I'm looking for some help on logic, the code is not very Pythonic I'm still learning. We map the Z: drive to different locations all the time. Here is what I'm trying to accomplish
1: Check for an old map on Z: say \192.168.1.100\old
2: Map the new location to Z: say \192.168.1.200\new
3: Make sure the new Z: mapping exists and is still connected
4: If it gets disconnected or unmapped reconnect it and log it
90% of the code works, if I run it as is, it unmaps the old drive and maps the new drive but the name of the old drive stays the same even though it's mapped to the new location and I can browse it. The other problem is I only want to run checkOldDrive one time and just let checkDrive run. Any advice is appreciated.
#!/usr/bin/python
import pywintypes
import win32com.client
import os.path
import sys
import string
import fileinput
import time
import win32net
##################################################################
# Check for old Z: map and remove it
# Map the new instance of Z:
# Check if the Z: drive exists
# if the drive exists report to status.log we are working
# if the drive DOES NOT exist map it and report errors to the log
###################################################################
def checkDrive():
if os.path.exists('z:'):
saveout = sys.stdout
fsock = open('status.log', 'a')
sys.stdout = fsock
print os.getenv("COMPUTERNAME"), " - ", time.ctime(), " - Connected"
sys.stdout = saveout
fsock.close()
else:
ivvinetwork = win32com.client.Dispatch('Wscript.Network')
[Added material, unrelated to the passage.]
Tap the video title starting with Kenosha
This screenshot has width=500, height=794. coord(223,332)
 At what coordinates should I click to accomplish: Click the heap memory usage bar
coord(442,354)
network_drives = ivvinetwork.EnumNetworkDrives()
for mapped_drive in [network_drives.Item(i)
for i in range(0, network_drives.Count() -1 , 2)
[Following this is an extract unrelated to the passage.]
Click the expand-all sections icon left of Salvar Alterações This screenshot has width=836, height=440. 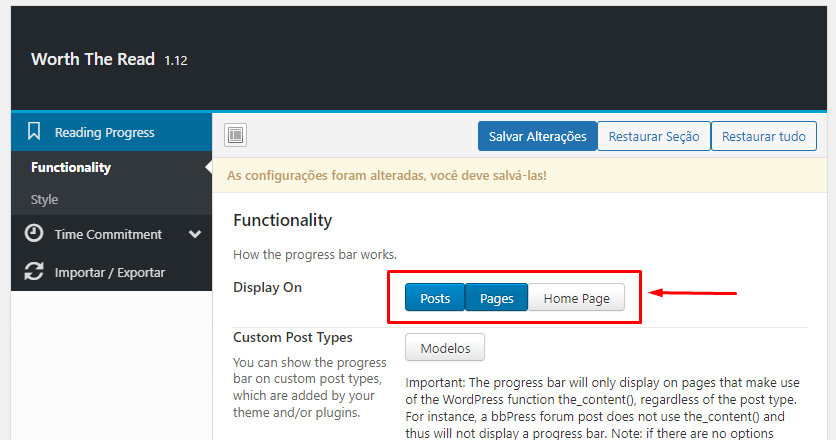click(x=236, y=136)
if network_drives.Item(i)]:
ivvinetwork.RemoveNetworkDrive(mapped_drive, True, True)
drive_mapping = [
('z:', '\\\\192.168.1.100\\newmap', 'someuser', 'somepass')]
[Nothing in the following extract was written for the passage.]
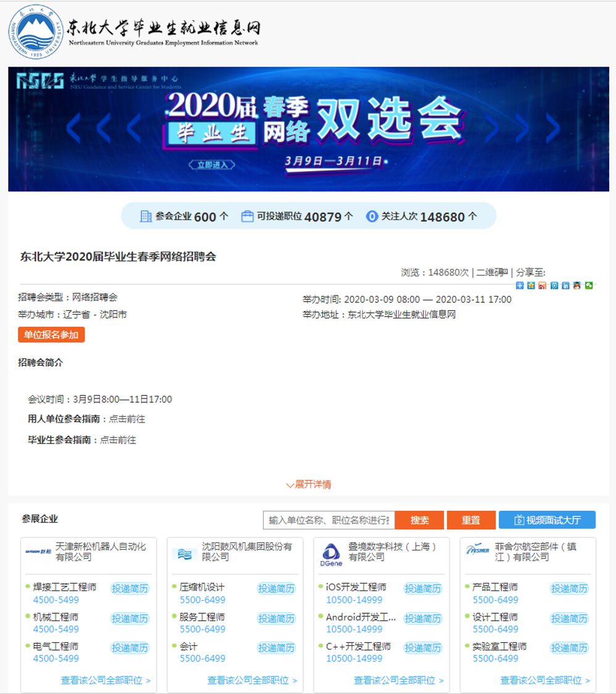Click the 二维码 QR code icon
The image size is (616, 694).
tap(504, 271)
for drive_letter, network_path, user_name, user_pass in drive_mapping:
try:
ivvinetwork.MapNetworkDrive(drive_letter, network_path, True, user_name, user_pass)
saveout = sys.stdout
fsock = open('status.log', 'a')
sys.stdout = fsock
print os.getenv("COMPUTERNAME"), " - ", time.ctime(), " - ", drive_mapping, "Drive Has Been Mapped"
sys.stdout = saveout
fsock.close()
except Exception, err:
saveout = sys.stdout
fsock = open('status.log', 'a')
sys.stdout = fsock
print os.getenv("COMPUTERNAME"), " - ", time.ctime(), " - ", err
sys.stdout = saveout
fsock.close()
def checkOldDrive():
if os.path.exists('z:'):
ivvinetwork = win32com.client.Dispatch('Wscript.Network')
network_drives = ivvinetwork.EnumNetworkDrives()
for mapped_drive in [network_drives.Item(i)
for i in range(0, network_drives.Count() -1 , 2)
if network_drives.Item(i)]:
ivvinetwork.RemoveNetworkDrive(mapped_drive, True, True)
checkOldDrive()
checkDrive()
I've put together a script based on the one you laid out which I believe accomplishes what you have described.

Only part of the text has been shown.